The attitudes of casting directors have changed a lot since able-bodied Raymond Burr was cast as wheelchair-using detective in Ironside. While lead characters with disabilities are still rare, those roles that do exist are now frequently filled by actors with disabilities. Oscar-winning deaf actress Marlee Matlin played Joey Lucas, deaf political pollster and love interest of Josh Lyman, in The West Wing. RJ Mitte understood how cerebral palsy would affect his character Walter White Jr. in Breaking Bad, because he too has the condition. Peter Dinklage in Game of Thrones is probably the most well-known actor with a disability working today. In the most recent series he delivered a tour de force performance as Tyrion Lannister, exploring how a man with dwarfism is driven to both defy and conform to the expectations of those around him.
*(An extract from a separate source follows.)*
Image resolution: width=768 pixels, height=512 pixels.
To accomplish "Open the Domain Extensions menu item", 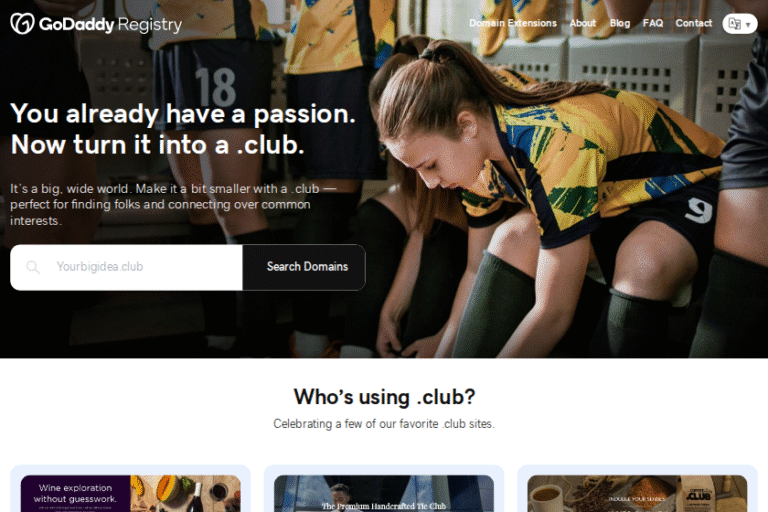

The difference between these examples and the most recent series of American Horror Story is exemplified by the character of powerful psychic and witch Nan. Nan is played by Jamie Brewer who has Down Syndrome, but the role could also have been played by a different actress - provided, of course, she had Brewer’s charisma. If the other members of her coven consider Nan to have a disability, it is hardly mentioned, let alone central to the role.

Brewer is set to return for American Horror Story: Freak Show alongside Amge and likely several other actors who differ in some way from TV’s physical norm. If past form is anything to go by, it won’t be the mere casting of these actors that’s worth celebrating, however, it will be the fact that their characters are as nuanced and surprising as any other.

Familiar face joins the Bloomsbury set

Every week thousands of hours of drama are broadcast on television so how is it that a handful of the same actors seem to appear in everything? Come autumn, Olivia Colman must relinquish her title of TV’s Most Ubiquitous for a newly familiar face.

James Norton, the 28-year-old actor from Yorkshire, is currently best known as rapist-murderer Tommy Lee Royce in Happy Valley, but he was also in the Christmas period drama Death Comes to Pemberley and an episode of Doctor Who. He’s set to star as crime-solving clergyman Sidney Chambers in ITV’s new six-part series Grantchester. Then there’s also Life in Square, the new BBC drama about the Bloomsbury set in which he plays painter Duncan Grant. In fact, the only upcoming drama you can guarantee won’t feature a cameo from the indefatigable Norton, is the second series of Happy Valley. His character was killed off during the nail-biting series one finale...Or was he?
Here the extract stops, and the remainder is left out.